[[ EXTRACTED MATERIAL open ]]

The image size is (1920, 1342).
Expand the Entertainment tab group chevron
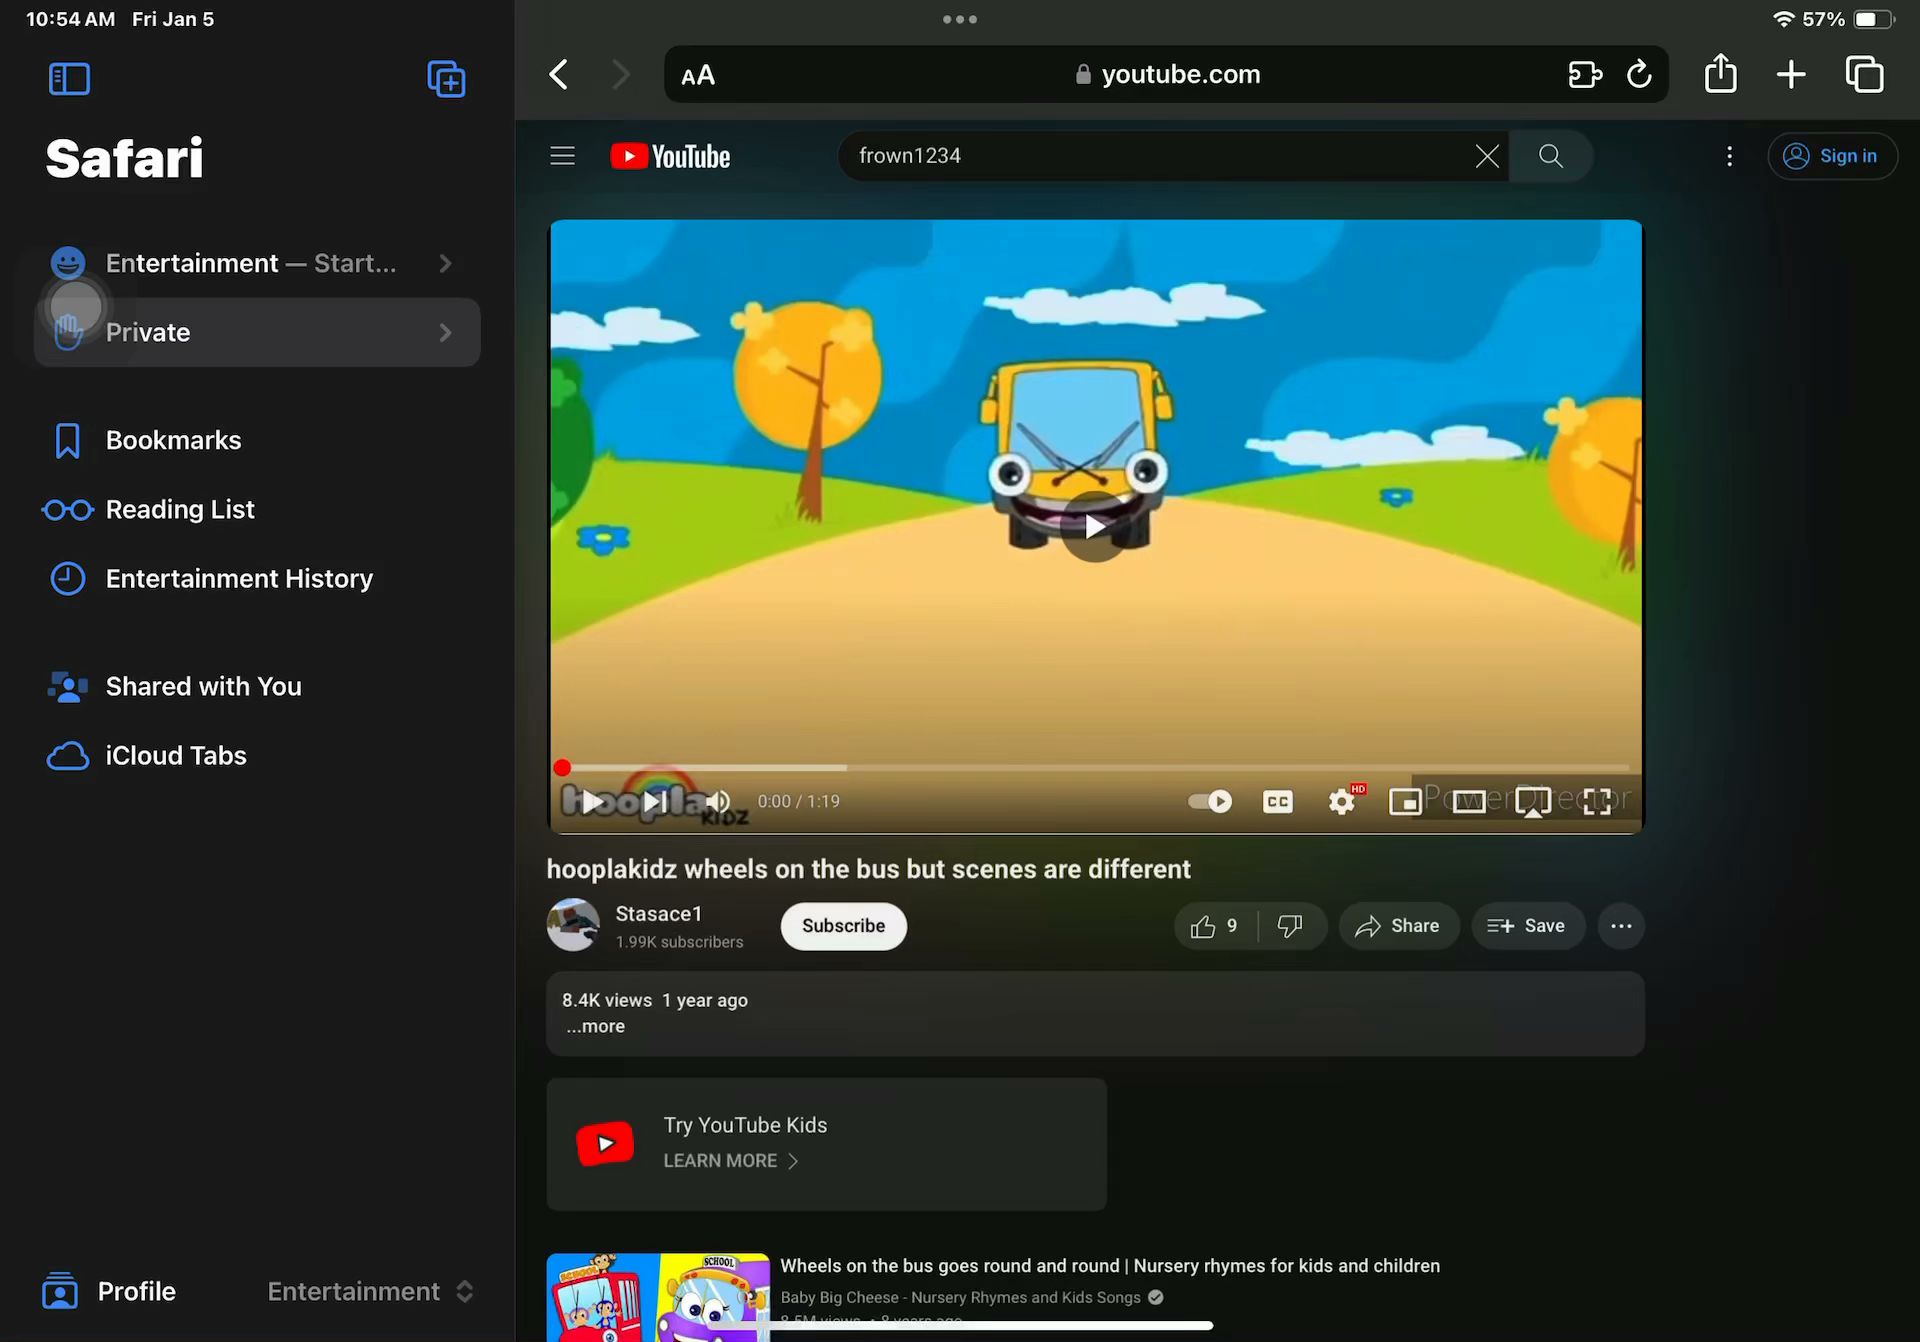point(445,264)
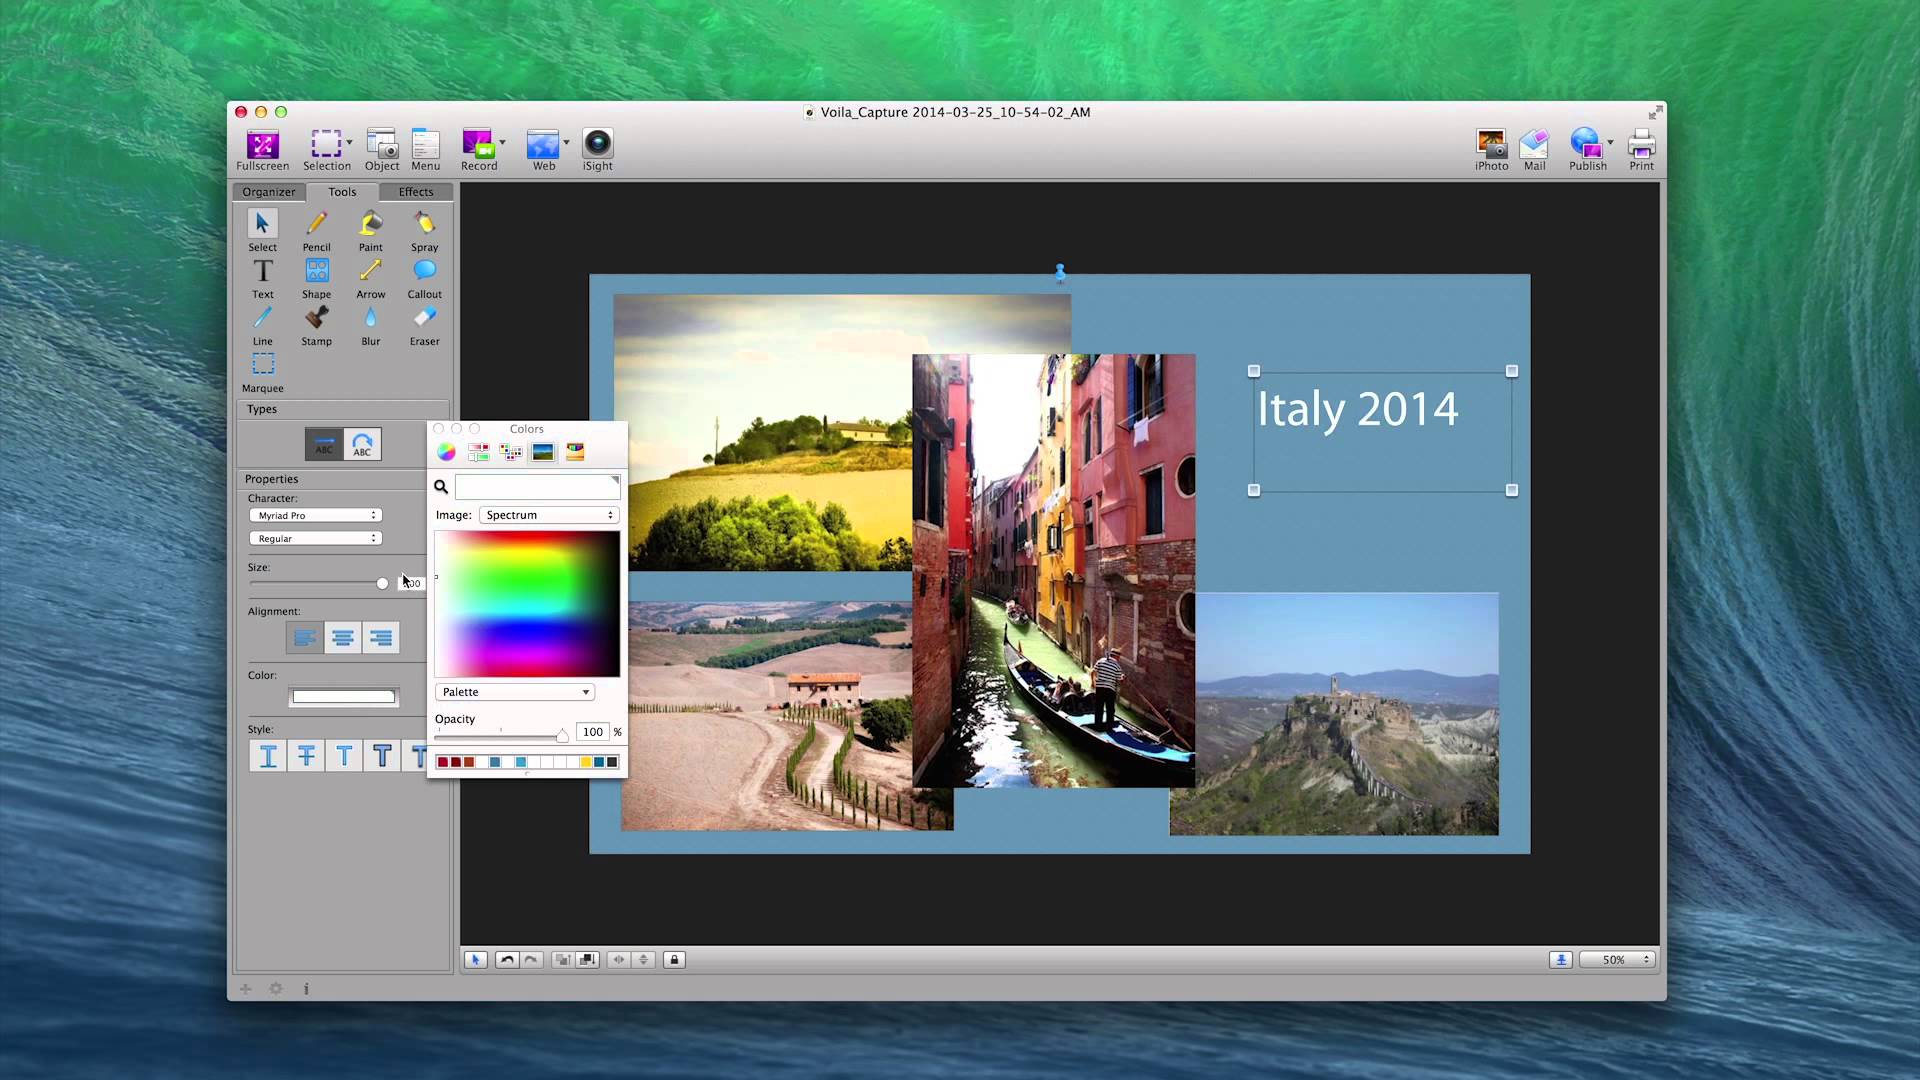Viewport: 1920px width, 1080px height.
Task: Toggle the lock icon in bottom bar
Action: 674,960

[[ EXTRACTED MATERIAL closed ]]

* WORK ORDER *
When you write out the material above, keep every line exact and drop each picture.

* RESPONSE TO THE EXERCISE *
The image size is (1920, 1342).
Expand the Entertainment tab group chevron
point(445,264)
Viewport: 1920px width, 1080px height.
Task: Toggle the lock icon in bottom bar
Action: 674,960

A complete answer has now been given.